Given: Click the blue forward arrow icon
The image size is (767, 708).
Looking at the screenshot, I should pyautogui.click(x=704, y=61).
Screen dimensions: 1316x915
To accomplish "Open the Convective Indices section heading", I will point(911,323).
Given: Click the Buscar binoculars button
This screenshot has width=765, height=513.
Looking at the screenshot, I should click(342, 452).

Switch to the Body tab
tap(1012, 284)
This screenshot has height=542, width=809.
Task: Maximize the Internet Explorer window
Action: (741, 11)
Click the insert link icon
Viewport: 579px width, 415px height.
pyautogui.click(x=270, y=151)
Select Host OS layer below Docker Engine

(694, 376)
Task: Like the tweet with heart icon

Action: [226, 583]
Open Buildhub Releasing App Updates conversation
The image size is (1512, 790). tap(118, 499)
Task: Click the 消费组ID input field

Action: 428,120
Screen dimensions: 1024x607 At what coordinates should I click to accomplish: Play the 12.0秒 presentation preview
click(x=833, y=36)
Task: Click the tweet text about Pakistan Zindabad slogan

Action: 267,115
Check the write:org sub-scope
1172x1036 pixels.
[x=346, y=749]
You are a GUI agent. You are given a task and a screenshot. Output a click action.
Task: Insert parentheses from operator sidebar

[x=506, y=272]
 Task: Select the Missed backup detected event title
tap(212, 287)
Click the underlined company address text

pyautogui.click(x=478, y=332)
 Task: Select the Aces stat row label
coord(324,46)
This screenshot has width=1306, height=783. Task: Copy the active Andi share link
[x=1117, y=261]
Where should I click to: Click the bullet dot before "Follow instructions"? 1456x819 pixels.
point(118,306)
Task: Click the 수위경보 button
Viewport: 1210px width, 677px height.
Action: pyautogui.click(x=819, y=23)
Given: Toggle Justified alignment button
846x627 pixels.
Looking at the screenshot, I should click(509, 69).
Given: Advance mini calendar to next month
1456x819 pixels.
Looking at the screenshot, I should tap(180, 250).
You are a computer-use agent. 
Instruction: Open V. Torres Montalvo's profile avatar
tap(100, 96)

What you need to do: Wherever the string "button" appears in the records above, copy the line it sits in.

Result:
Given: Click the Buscar binoculars button
Task: Click the 수위경보 button
Given: Toggle Justified alignment button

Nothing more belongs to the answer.